The syntax looks pretty intuitive - it seems we decorate three functions with Log!

Let's look at the output:

$ python snippet.py
calling fun3()
calling fun2()
calling fun1()
fun1() returned None
fun2() returned None
fun3() returned None

The order of calls is correct, however the call stack depth is obviously wrong. fun1 gets called deeper than fun2, and fun2 should be one level deeper than fun1. The reason of this behavior is, we actually decorated our functions with three different loggers that do not share state. We need to get one Log instance and decorate all functions with it:

# snippets.py

from decorators import Log

commonlog = Log()

@commonlog
def fun1():
    pass

@commonlog
def fun2():
    fun1()

@commonlog
def fun3():
    fun2()

fun3()

This results in:

$ python snippet.py
calling unknown function()
.calling unknown function()
..calling unknown function()
..unknown function() returned None
.unknown function() returned None
unknown function() returned None

This snippet works as expected, but we lack the functionality of getting functions' names.
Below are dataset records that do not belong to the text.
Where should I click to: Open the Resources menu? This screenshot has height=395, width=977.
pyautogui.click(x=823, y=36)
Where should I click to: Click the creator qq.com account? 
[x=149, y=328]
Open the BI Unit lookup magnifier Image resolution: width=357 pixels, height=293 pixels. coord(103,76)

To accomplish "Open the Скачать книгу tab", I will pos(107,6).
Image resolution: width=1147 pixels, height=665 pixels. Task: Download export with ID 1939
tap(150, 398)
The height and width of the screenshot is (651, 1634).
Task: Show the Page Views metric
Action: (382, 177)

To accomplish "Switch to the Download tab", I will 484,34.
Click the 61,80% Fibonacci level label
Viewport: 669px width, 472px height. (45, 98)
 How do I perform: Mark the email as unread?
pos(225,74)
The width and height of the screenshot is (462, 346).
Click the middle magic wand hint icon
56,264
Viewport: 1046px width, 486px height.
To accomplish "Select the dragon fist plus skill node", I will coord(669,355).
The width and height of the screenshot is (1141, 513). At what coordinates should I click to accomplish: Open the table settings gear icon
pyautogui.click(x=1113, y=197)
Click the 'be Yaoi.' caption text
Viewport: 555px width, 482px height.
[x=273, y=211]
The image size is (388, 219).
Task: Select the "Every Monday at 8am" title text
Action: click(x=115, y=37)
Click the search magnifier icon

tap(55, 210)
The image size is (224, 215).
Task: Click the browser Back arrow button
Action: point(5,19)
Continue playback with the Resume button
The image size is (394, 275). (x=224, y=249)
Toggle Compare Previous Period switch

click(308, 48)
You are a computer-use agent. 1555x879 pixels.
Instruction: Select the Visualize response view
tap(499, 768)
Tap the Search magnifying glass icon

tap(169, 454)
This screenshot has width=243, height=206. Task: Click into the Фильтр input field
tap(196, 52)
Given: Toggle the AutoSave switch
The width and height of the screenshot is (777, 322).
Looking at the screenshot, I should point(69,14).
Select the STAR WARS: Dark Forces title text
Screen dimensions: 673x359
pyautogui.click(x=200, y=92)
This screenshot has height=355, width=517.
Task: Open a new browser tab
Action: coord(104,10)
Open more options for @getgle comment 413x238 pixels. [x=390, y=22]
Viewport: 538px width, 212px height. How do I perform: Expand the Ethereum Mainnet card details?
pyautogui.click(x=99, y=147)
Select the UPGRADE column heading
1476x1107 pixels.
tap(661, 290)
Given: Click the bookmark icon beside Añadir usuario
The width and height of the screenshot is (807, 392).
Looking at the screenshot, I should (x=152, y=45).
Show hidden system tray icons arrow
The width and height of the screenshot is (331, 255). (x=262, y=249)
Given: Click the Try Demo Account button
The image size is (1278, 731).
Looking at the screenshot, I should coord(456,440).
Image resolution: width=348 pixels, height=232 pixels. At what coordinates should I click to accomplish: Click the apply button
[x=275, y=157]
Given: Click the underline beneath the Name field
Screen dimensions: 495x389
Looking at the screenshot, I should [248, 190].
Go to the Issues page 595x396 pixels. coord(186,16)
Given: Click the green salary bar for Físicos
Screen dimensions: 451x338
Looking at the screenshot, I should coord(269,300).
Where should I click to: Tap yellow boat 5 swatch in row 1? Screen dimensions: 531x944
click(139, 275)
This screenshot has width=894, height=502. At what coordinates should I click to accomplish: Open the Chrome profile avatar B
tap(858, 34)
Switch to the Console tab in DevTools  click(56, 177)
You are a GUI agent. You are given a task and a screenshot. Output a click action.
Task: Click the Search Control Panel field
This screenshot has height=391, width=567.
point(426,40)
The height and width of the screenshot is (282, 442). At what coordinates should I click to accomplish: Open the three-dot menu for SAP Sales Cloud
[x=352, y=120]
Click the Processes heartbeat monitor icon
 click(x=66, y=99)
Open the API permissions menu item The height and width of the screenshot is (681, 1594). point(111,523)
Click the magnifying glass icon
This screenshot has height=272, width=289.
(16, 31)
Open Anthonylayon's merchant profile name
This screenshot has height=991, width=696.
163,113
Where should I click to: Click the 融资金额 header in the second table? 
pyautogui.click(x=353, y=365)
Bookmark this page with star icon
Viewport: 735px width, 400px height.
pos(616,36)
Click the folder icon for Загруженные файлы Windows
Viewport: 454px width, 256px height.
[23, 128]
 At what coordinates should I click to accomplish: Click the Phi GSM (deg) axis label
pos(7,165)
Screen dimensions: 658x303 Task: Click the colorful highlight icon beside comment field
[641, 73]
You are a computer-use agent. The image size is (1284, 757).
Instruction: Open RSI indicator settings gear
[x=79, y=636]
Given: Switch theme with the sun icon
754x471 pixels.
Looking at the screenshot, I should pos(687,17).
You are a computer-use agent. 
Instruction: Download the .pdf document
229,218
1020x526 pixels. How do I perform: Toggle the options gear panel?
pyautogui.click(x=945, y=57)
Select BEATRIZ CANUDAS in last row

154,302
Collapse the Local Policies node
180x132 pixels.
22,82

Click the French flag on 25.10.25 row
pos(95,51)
We can only parametrize out decorator once, while creating it with Log("name"). We could fall back to using default function names, or values obtained from them with regular expressions.

What next?

Now that you've learned that Python decorators are pretty powerful and can save you lots, and lots of tedious, boring work it's time to learn about the few decorators that come with Python's Standard Library. Some of them are part of the language itself, others come bundled with standard modules.

  1. property
  2. staticmethod
  3. classmethod
  4. abc.abstractmethod

Django uses decorators pretty often, and they do save you the most boring kind of work!